## [What to produce]
Can you put the lines starting at the one containing "Where should I" and ending at the one containing "tap(874, 80)" into a numbered list, skipping blank lines and omitting the pictures?

## [Available data]
• • •

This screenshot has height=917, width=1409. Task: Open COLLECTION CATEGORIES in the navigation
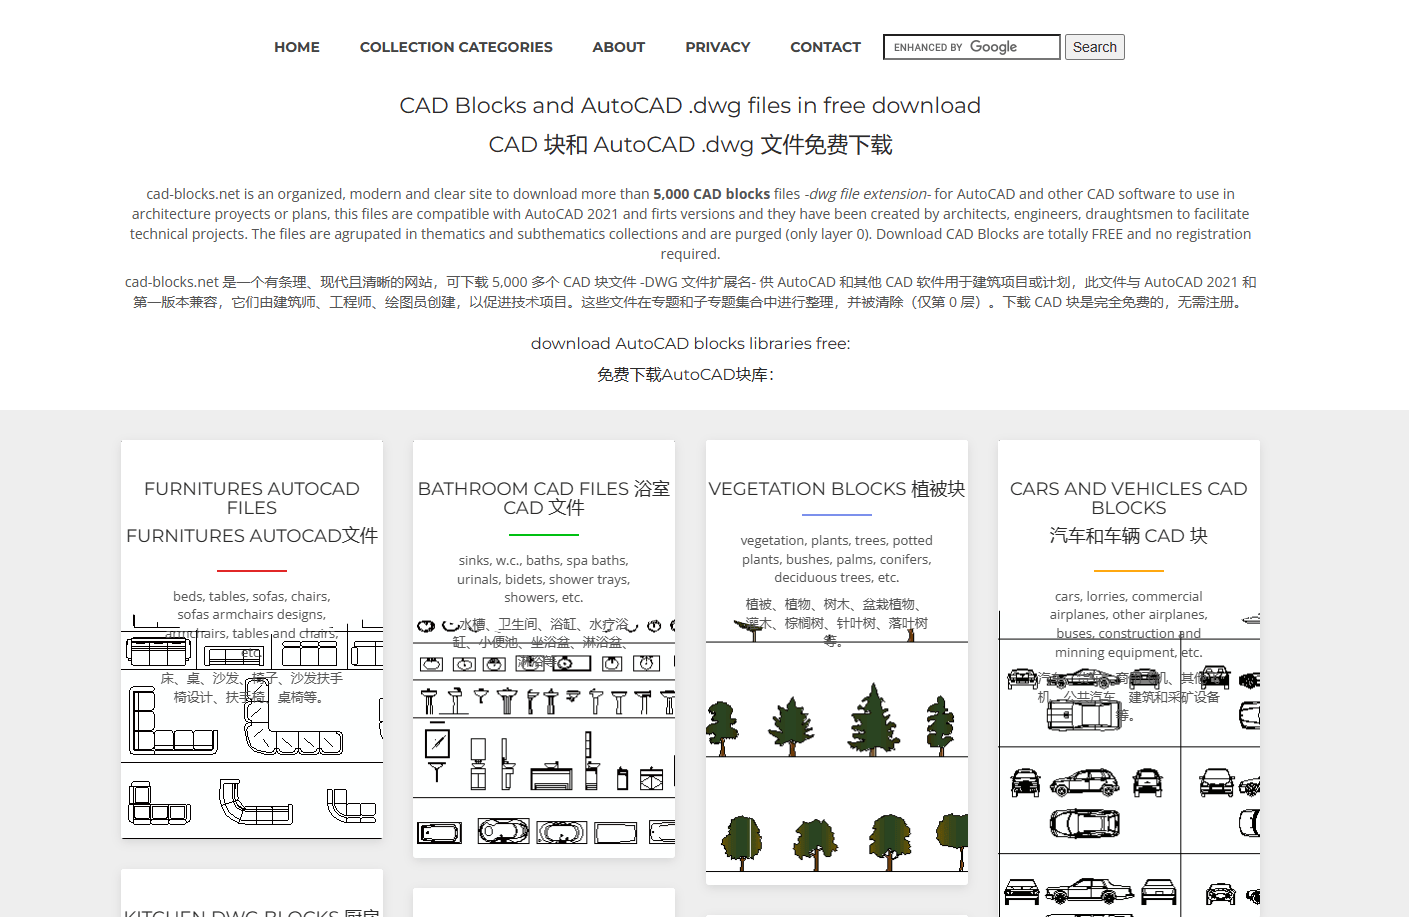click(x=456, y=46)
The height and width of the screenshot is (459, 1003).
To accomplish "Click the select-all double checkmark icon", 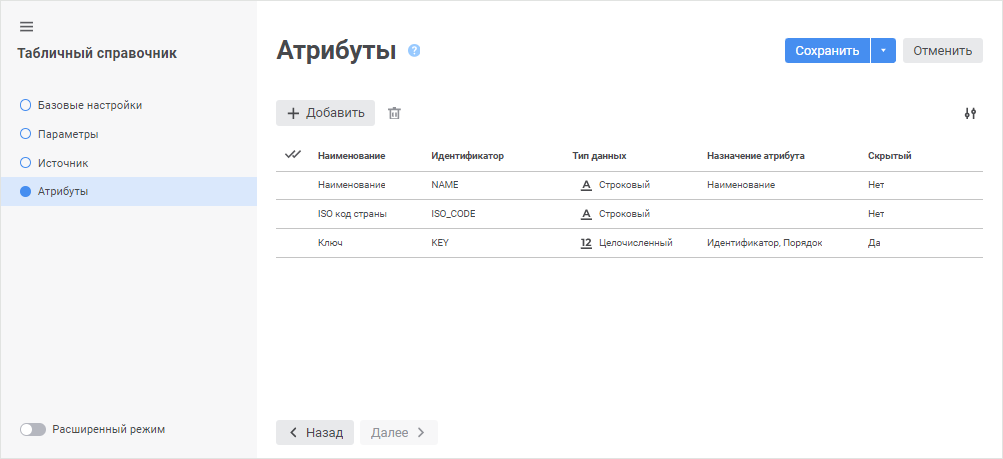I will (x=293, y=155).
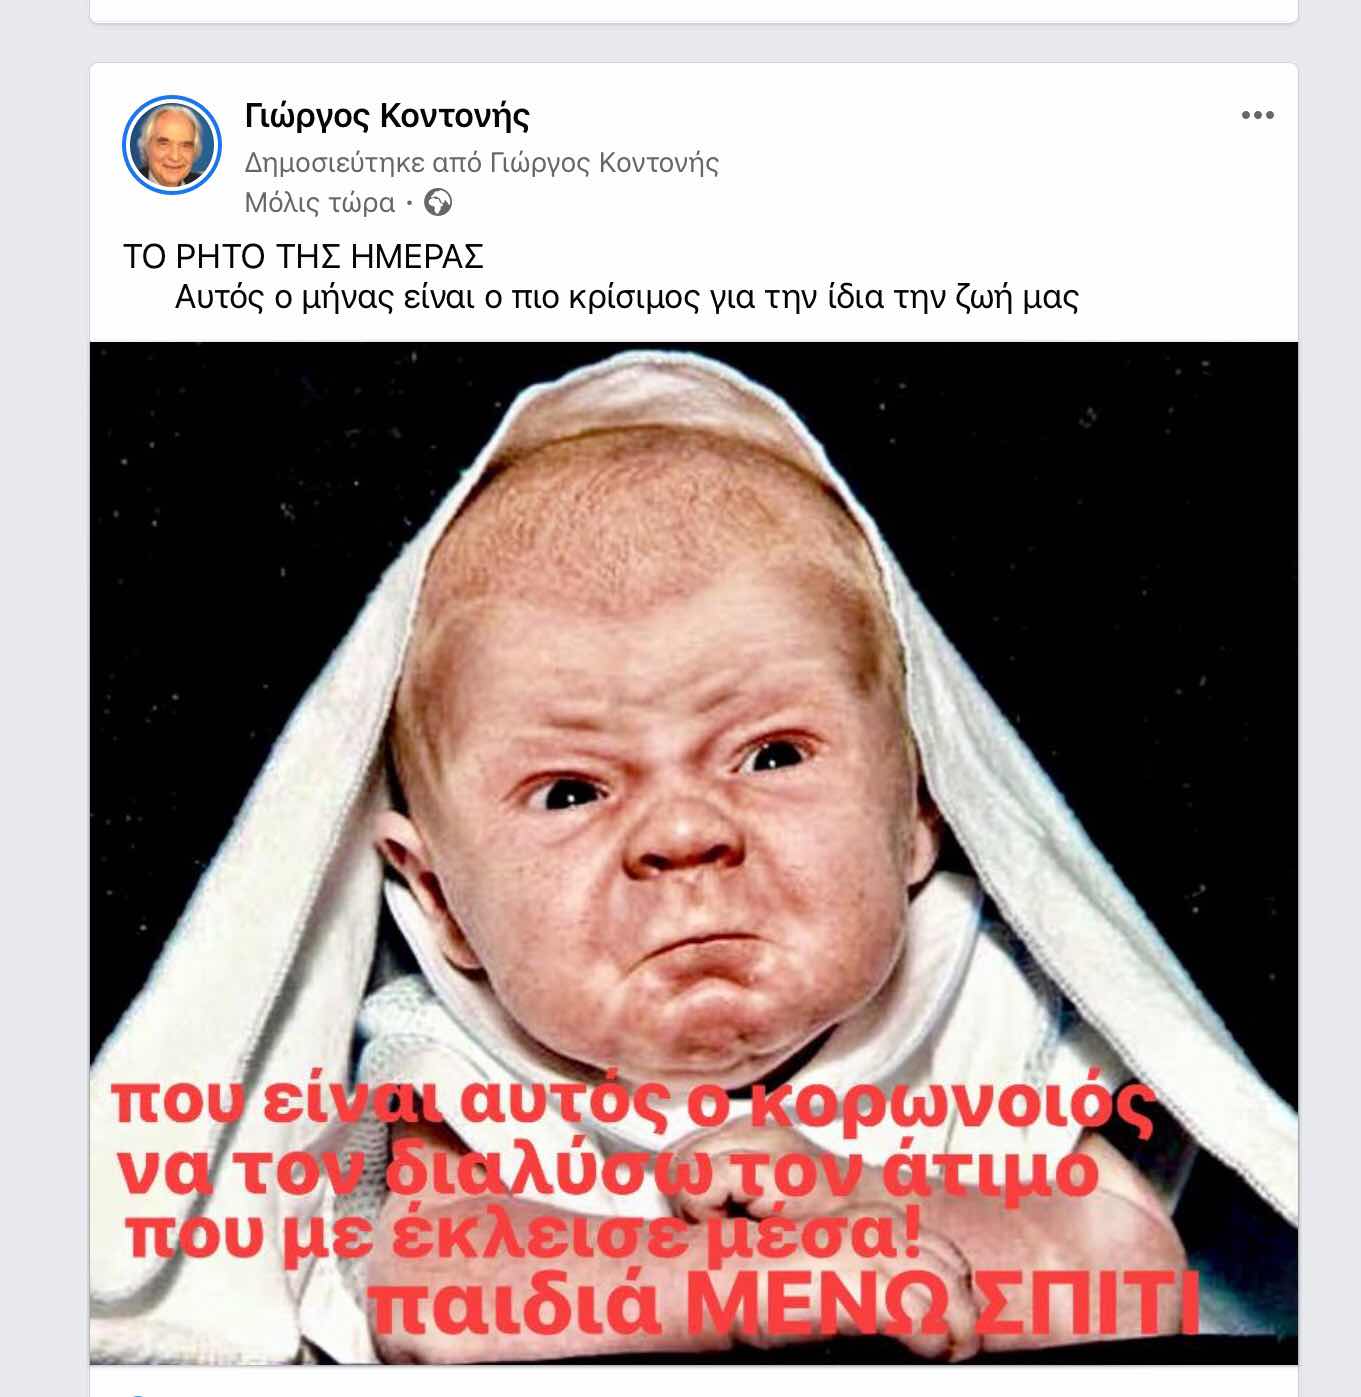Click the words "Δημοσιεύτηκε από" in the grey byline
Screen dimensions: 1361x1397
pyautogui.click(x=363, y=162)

• • •

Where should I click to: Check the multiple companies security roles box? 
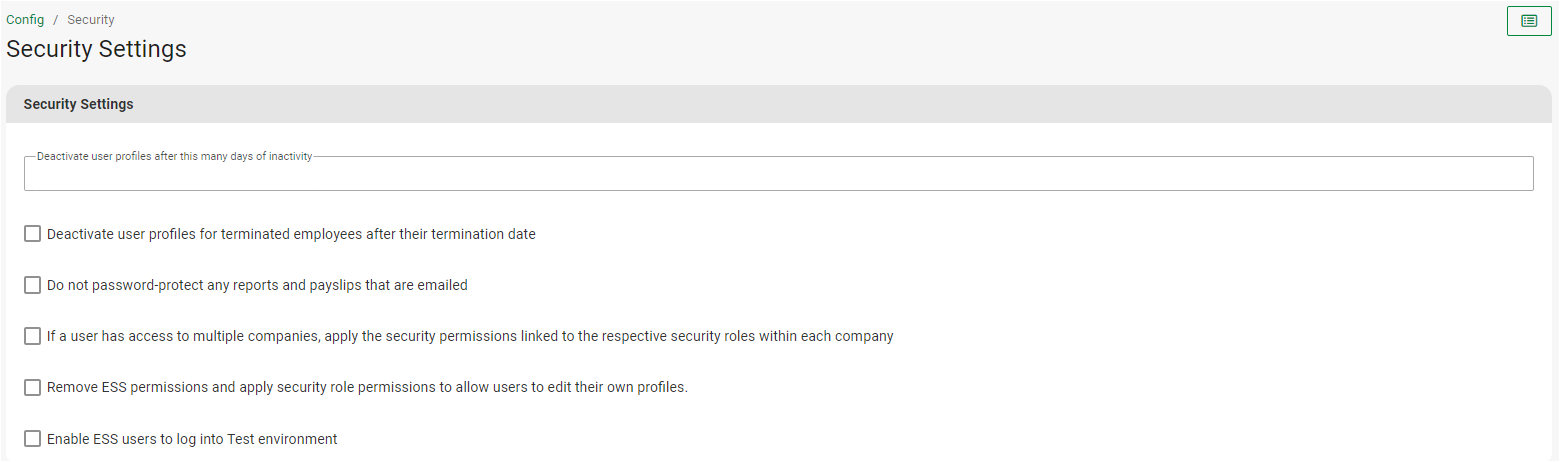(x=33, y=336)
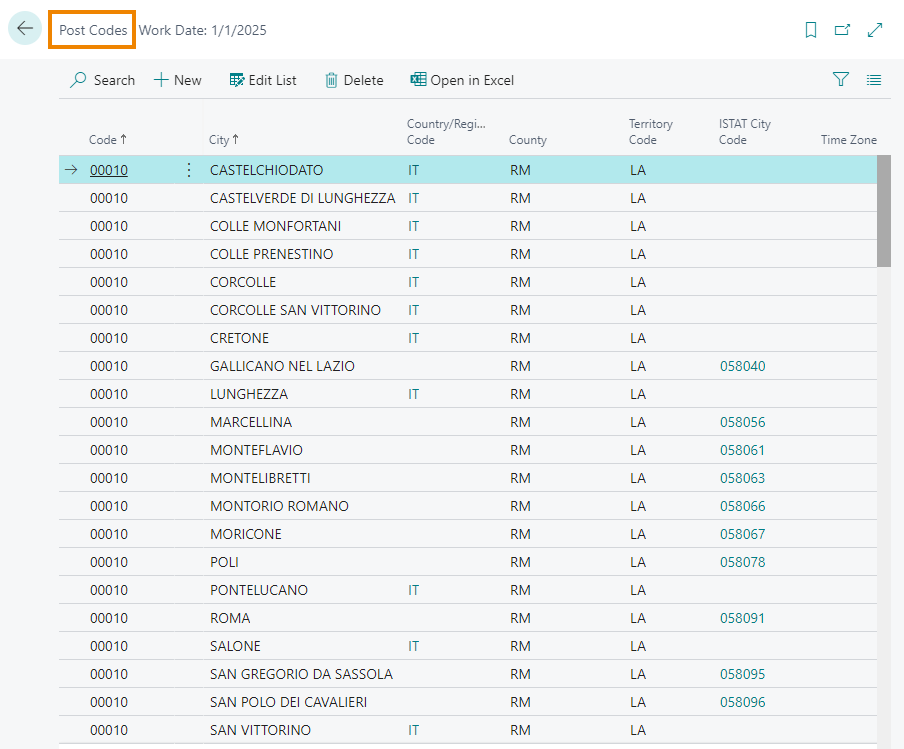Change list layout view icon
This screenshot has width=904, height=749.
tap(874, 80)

• • •

## [The output]
1. Where should I click to: Check the multiple companies security roles box? 
2. (x=33, y=336)
3. Change list layout view icon
4. This screenshot has width=904, height=749.
5. tap(874, 80)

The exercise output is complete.